Football's international governing body and its president Sepp Blatter have tried to present a new face in recent years after so many allegations of vote-buying and top officials seeming entitled by seeking favours.
Though many rules and faces have changed at the game's headquarters, a skeptical view that the old culture remains in the inner circle has been fuelled by the arrest this week of a director from a longtime World Cup commercial partner.
The Copacabana Palace is also where police conducted parts of an undercover operation known as Jules Rimet, named after the former FIFA president who launched the World Cup in 1930.
Whelan, a brother-in-law of MATCH founders Jaime and Enrique Byrom, is suspected of providing tickets to a scalping ring dealing corporate hospitality packages at highly inflated prices. Reselling tickets for profit is illegal in Brazil. Rights to the USD 600 million market in World Cup corporate tickets are owned by the MATCH Hospitality subsidiary.
"MATCH have complete faith that the facts will establish that he (Whelan) has not violated any laws," the company said.

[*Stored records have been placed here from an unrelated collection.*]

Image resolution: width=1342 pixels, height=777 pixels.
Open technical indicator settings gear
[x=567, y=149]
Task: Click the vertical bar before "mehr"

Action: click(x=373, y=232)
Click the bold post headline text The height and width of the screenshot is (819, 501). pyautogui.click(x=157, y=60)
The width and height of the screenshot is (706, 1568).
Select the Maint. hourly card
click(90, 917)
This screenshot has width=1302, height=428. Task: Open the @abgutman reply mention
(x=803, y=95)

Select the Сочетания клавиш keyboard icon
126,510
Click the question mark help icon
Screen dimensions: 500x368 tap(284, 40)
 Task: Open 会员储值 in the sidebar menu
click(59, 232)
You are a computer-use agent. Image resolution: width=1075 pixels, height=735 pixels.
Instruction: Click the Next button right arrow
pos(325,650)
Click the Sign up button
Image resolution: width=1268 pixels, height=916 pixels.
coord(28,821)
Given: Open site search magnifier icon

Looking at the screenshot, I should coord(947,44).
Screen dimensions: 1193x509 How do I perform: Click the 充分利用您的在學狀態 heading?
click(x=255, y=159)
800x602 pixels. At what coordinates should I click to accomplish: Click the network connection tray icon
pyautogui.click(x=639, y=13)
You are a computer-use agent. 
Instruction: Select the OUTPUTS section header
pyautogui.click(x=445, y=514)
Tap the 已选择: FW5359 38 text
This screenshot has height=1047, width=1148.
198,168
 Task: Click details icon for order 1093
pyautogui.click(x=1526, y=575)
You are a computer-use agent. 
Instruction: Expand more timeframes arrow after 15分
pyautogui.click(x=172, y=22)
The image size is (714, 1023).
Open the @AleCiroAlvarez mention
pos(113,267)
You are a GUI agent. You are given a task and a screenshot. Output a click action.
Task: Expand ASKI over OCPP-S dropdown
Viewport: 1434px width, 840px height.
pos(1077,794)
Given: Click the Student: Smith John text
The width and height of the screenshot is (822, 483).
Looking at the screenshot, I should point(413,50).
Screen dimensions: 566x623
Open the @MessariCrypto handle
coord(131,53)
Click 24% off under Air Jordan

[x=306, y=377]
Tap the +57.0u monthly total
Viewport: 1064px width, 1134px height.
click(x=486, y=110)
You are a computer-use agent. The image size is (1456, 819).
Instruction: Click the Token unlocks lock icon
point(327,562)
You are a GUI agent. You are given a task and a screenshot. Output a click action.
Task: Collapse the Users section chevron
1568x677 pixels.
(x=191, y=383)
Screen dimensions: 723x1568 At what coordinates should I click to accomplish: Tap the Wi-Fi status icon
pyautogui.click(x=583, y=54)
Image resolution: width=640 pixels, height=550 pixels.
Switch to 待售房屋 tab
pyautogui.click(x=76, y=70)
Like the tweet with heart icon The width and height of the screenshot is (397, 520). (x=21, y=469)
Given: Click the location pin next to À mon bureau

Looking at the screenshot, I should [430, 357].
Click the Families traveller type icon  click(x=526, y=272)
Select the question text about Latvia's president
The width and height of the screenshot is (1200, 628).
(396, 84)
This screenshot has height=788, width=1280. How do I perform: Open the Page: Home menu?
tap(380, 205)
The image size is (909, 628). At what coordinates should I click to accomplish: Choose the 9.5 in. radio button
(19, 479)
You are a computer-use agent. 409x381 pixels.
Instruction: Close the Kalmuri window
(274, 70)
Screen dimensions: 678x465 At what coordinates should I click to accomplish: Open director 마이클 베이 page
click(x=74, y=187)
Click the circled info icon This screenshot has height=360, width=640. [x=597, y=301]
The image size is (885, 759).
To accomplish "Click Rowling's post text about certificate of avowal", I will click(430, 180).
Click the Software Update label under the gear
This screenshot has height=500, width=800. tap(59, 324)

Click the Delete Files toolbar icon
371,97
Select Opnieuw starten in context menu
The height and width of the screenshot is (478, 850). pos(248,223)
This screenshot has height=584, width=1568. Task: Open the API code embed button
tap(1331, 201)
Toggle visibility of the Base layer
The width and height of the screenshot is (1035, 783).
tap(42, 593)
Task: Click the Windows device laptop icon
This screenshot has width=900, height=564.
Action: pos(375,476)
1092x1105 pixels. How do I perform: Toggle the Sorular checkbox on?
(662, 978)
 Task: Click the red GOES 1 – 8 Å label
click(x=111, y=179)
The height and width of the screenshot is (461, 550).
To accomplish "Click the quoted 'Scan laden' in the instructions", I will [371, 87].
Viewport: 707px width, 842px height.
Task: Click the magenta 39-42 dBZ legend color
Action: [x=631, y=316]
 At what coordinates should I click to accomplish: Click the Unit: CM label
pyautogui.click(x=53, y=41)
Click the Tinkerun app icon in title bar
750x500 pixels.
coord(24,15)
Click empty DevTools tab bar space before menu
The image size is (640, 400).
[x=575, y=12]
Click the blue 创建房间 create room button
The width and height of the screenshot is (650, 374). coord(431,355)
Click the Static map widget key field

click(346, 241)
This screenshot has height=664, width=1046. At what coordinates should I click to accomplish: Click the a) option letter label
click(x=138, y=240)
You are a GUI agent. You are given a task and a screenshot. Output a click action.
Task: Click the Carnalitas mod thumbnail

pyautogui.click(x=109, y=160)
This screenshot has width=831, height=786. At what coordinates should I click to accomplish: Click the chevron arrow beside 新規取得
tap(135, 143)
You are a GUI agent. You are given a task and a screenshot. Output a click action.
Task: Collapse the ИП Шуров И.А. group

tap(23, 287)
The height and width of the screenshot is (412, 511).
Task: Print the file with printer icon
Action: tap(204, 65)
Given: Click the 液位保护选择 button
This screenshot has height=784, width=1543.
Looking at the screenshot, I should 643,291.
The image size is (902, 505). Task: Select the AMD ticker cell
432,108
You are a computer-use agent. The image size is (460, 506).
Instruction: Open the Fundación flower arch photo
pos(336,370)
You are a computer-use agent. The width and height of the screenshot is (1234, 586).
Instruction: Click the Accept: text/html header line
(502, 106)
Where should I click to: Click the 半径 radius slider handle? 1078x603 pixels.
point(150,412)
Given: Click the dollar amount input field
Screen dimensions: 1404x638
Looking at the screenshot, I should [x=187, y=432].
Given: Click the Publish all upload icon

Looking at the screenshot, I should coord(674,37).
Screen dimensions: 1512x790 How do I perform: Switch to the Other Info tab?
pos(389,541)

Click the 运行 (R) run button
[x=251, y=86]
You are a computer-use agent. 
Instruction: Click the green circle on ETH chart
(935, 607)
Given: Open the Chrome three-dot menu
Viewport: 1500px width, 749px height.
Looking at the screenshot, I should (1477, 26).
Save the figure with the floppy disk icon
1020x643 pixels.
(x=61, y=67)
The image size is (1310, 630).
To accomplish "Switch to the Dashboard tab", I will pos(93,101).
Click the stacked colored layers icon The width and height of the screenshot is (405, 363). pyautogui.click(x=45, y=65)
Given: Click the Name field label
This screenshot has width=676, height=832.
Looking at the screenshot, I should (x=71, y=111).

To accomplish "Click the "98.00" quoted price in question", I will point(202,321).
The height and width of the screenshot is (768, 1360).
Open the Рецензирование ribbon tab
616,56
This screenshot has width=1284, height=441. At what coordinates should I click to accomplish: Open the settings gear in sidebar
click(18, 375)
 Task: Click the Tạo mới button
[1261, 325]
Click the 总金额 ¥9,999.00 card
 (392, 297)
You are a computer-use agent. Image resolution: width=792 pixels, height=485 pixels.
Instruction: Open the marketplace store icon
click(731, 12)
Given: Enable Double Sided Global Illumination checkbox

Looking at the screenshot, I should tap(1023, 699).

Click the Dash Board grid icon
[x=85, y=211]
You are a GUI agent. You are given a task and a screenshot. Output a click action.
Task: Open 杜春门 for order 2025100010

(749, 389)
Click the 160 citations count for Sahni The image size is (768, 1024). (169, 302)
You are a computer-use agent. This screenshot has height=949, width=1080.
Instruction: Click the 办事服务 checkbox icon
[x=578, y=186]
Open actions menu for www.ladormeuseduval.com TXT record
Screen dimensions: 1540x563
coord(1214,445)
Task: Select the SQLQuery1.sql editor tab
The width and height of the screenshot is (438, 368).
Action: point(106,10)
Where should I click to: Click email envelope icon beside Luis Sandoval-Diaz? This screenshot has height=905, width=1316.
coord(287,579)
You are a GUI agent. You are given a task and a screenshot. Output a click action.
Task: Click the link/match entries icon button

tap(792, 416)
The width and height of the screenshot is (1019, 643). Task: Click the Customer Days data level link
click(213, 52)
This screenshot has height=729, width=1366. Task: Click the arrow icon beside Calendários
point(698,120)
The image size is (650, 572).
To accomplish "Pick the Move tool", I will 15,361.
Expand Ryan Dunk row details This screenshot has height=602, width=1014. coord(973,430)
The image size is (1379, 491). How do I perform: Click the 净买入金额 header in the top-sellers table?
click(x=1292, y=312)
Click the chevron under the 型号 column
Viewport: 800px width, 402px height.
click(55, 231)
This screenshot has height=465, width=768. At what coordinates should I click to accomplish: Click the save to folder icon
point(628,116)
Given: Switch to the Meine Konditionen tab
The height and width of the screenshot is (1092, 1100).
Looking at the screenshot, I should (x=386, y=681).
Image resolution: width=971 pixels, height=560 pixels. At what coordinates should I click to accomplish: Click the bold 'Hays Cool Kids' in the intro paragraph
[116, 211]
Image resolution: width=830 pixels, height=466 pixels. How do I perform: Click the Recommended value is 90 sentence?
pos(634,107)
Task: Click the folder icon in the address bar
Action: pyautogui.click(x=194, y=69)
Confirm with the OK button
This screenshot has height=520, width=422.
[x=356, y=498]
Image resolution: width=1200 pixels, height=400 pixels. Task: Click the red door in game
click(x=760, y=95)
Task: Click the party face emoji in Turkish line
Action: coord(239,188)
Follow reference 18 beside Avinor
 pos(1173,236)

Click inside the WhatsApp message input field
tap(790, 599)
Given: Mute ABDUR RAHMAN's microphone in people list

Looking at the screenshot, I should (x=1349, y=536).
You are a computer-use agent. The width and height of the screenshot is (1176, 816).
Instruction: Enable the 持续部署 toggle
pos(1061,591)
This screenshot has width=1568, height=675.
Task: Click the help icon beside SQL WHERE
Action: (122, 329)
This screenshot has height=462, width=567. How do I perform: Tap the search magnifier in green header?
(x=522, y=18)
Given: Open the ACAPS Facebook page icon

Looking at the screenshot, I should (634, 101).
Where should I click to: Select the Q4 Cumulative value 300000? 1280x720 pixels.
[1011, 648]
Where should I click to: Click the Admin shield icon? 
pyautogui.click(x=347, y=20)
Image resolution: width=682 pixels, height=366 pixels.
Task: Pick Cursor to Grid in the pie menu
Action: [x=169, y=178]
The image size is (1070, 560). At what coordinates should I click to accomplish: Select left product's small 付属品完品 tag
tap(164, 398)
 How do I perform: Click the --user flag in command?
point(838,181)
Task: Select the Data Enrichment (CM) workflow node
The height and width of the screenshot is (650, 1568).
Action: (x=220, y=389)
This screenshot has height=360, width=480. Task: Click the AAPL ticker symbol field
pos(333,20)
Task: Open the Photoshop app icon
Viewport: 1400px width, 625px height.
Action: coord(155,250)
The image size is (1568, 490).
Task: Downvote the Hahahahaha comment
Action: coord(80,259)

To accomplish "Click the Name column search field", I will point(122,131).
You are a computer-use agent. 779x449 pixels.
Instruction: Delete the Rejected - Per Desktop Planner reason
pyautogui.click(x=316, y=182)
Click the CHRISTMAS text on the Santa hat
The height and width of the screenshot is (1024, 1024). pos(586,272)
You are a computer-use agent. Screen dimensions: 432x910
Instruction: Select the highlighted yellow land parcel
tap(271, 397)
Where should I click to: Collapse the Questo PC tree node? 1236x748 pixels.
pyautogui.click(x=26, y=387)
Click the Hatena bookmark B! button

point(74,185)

The scalping probe is an embarrassment for FIFA and provoked awkward questions after weeks in which predicted street protests in 12 host cities didn't materialize on mass scale.
FIFA has worked with the Byrom family from Mexico for more than 30 years and awarded contracts to the family's companies since the 1994 World Cup in the United States.
Asked if Whelan's accreditation would be revoked, FIFA spokeswoman Delia Fischer said football officials couldn't act before getting a full report from police.